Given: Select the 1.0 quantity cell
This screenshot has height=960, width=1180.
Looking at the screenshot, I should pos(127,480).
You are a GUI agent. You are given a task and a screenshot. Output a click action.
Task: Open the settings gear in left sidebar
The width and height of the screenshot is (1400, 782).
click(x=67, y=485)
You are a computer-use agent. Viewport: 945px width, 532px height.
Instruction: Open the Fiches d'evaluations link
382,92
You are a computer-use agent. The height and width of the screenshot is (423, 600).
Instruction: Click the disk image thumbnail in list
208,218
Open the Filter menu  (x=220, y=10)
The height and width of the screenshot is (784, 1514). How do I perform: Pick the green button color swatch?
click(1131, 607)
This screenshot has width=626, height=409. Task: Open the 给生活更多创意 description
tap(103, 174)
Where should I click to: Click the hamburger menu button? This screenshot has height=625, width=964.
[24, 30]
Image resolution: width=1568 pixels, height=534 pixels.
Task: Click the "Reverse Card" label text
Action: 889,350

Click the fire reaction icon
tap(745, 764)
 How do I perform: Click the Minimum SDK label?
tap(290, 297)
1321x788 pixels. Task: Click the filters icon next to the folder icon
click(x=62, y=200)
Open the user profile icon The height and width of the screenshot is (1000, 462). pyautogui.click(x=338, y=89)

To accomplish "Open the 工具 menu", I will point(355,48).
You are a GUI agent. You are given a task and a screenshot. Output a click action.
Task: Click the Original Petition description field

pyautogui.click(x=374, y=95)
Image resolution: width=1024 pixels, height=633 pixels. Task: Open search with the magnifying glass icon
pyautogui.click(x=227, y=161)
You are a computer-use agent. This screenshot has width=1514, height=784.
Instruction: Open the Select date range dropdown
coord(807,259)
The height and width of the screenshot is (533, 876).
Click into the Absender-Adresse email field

__________________________________________________

▶ [What you need to do]: Every line in the data that includes the word "computer" should be counted, and only the resulting number given.

▶ [Output for this task]: 3